37

USS Columbia, Bay of Vrangel, Russia

“Conn, Sonar: Bottom’s coming up. Looks like we’ve got the shelf, Skipper.”

“How far, Sonar?” asked Kinsock.

“We still have three hundred feet under the keel.”

“Conn, aye.” Kinsock returned to the chart. Clustered around him were Jim MacGregor and Sconi Bob Jurens. “Gentlemen,” he whispered, “now it starts getting dicey. Sconi, if you guys want your tour money back, ask now.”

Jurens laughed. “How often does a man get a chance to invade Russia?”

“We’re about to find out. Once we cross into their waters, it’s the same thing as standing on their soil. So we’re agreed: I’ll put you two miles off the beach, you swim the rest.”

“Suits us fine. How long?”

“Best case: four hours. That’s without much traffic overhead. We’re gonna take it slow and quiet. If they catch us close in-shore, we’ll have no room to maneuver.”

“How’s the water temp?”

Kinsock glanced over his shoulder at the display. “Fifty-two degrees.”

“Ouch,” said MacGregor.

Kinsock replied, “Hell, that’s warm for these parts.”

“Maybe so,” Jurens said, “but cold for my parts. Why don’t you check into finding a tropical current for us, Archie. I’m gonna go roust my guys. Gimme a call when we’re two hours out.”

* * *

Jurens and his men hauled their gear from the coat locker to the Officer’s Wardroom, where they began final equipment checks.

Jurens watched each man as he worked. We’re okay, he thought. Everybody’s head was where it needed to be: Focused on the job, running through mental checklists, working through contingencies.
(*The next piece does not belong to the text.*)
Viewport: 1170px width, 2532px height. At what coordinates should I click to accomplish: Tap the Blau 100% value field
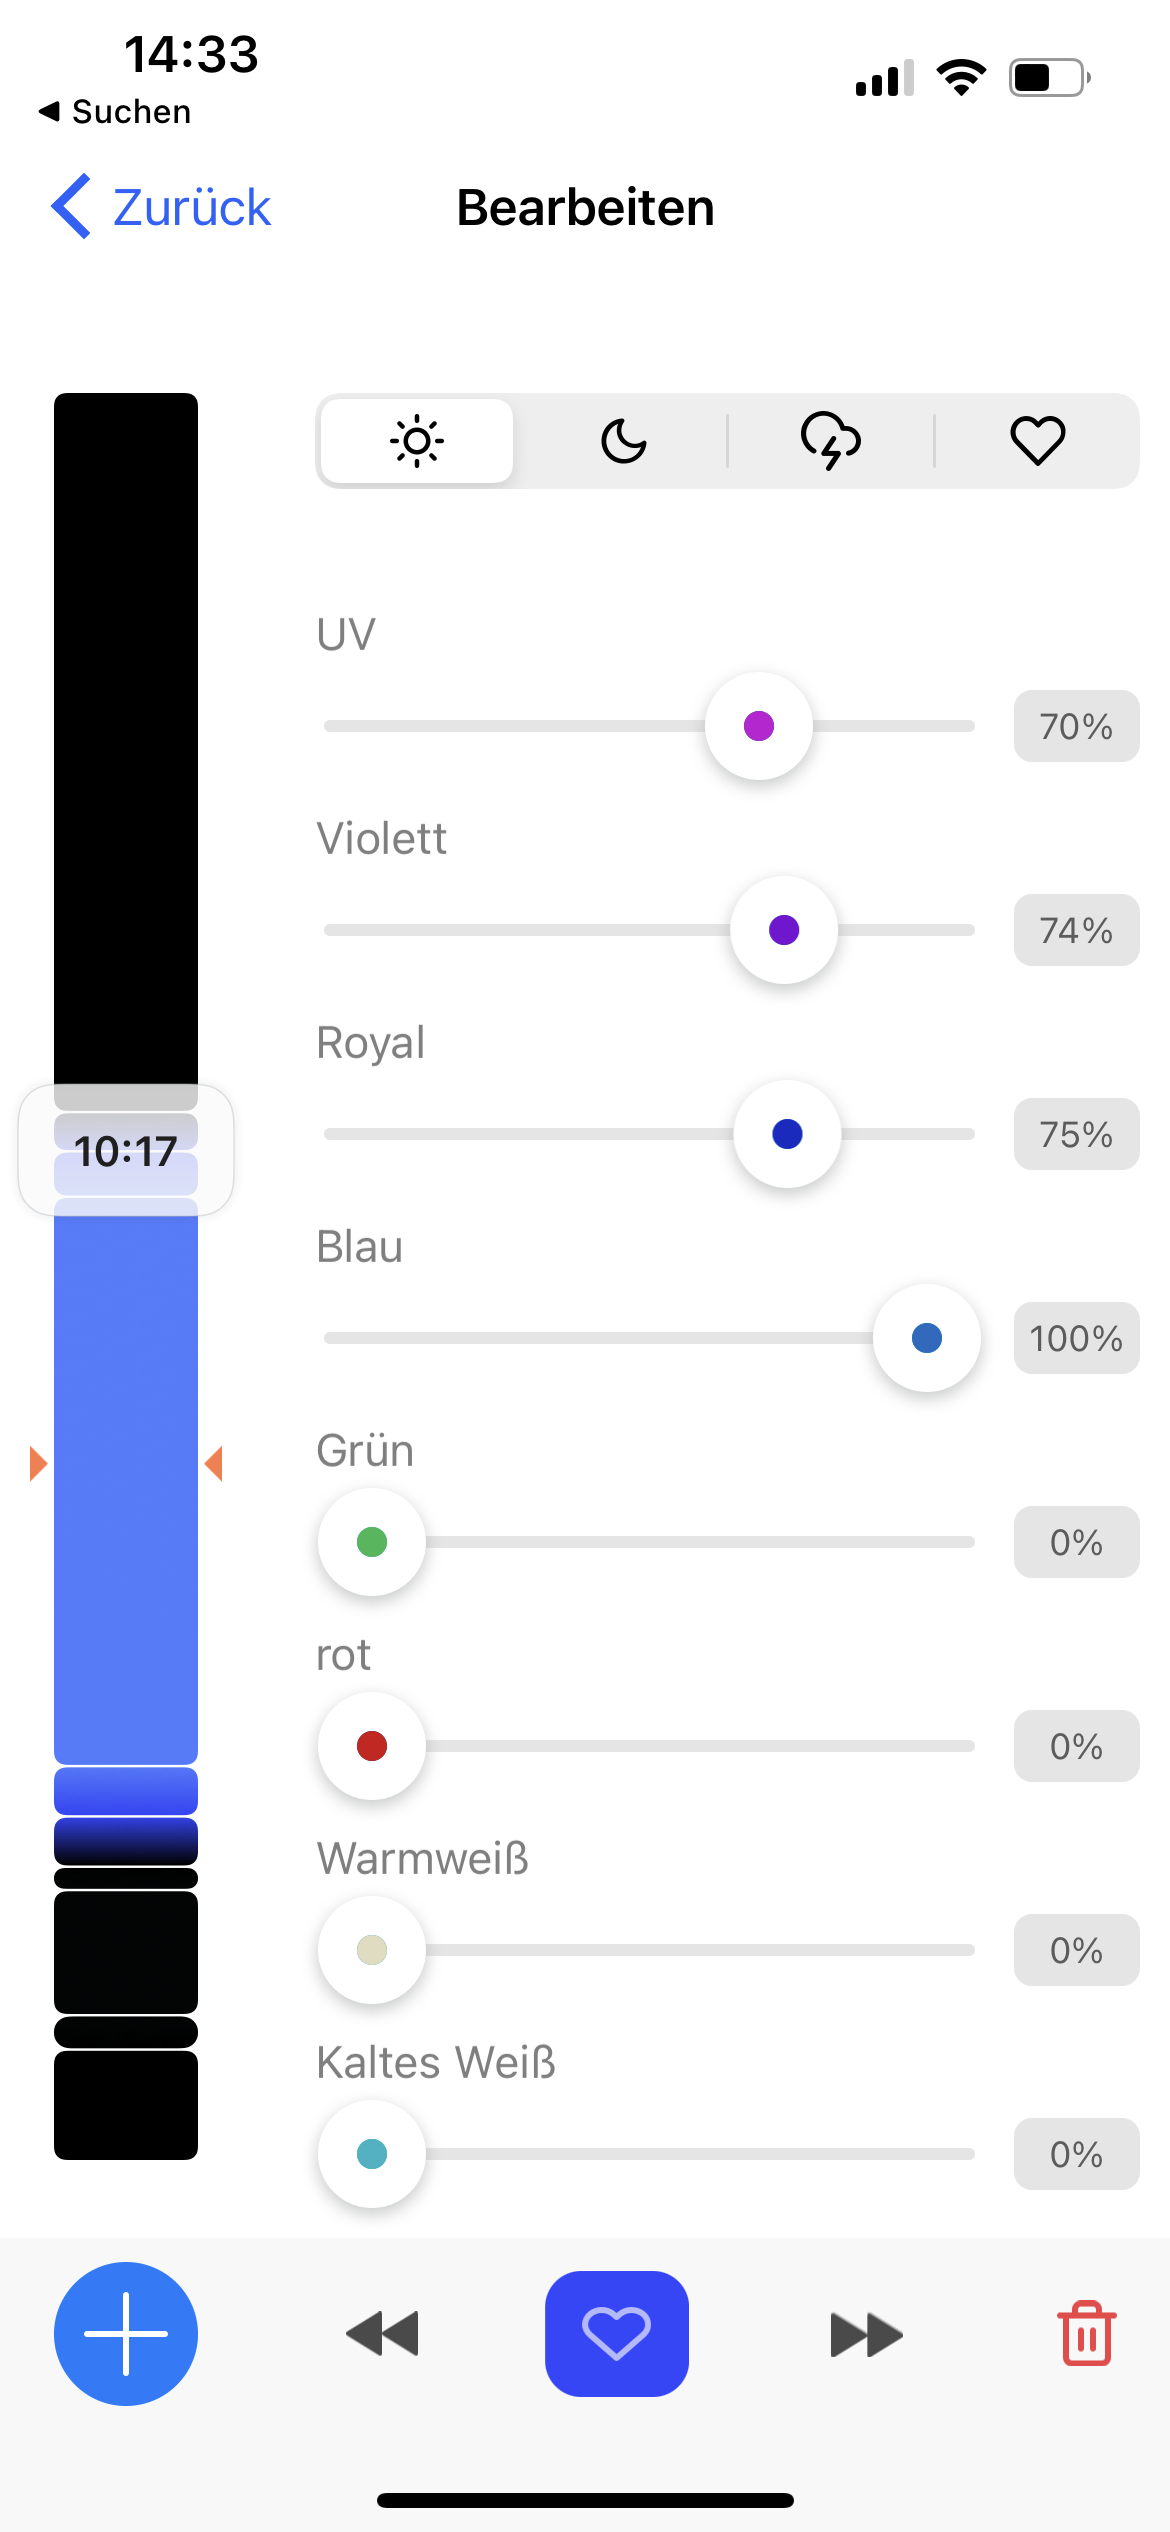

It was a fine line, Sconi knew, this premission “what if” game: What if the insertion goes wrong? What if somebody gets hurt? What if we lose part of the equipment load? The list is endless, and it inevitably includes the more unnerving questions about capture and death, which is when rehearsal goes from being constructive to destructive.

There was something about the human brain — caveman wiring, perhaps — that drew it to doom-and-gloom. The defense against “caveman wiring” was to exercise that long-held voodoo to which most operators secretly subscribe: Talk about coming back to the real world and that’s what’ll happen. So far it had worked for Jurens.

Smitty caught Jurens’s smile. “What’s up, Skipper?”

“Thinking about a big vanilla milk shake and a cheeseburger.”

“And about a pound of French fries.”

Dickie chimed in: “The hell with that. I’m thinking, crash the Playboy mansion, fill a Jacuzzi with grape Jell-O, and—”

“Whoa. Grape? That’s sick. Now, raspberry I could see, but grape?”

“Grape is good for you, Skipper Good for your urinary tract, or digestion, or something.”

“I think they mean the real thing, Dickie — not Jell-O.”

“Hey, don’t mess with the fantasy.”

From the other table, Zee broke in: “My kids.”

Jurens looked at him. “What, Zee?”

“That’s what I’m looking forward to: Seeing my kids again.”

There was a moment of uncomfortable silence. Jurens clapped him on the shoulder. “Amen.”

* * *

Three hours later the bulkhead phone trilled and Jurens picked it up, said, “On my way,” then hung up. “We’re there,” he announced. “Haul the gear to the escape trunk; I’ll meet you.”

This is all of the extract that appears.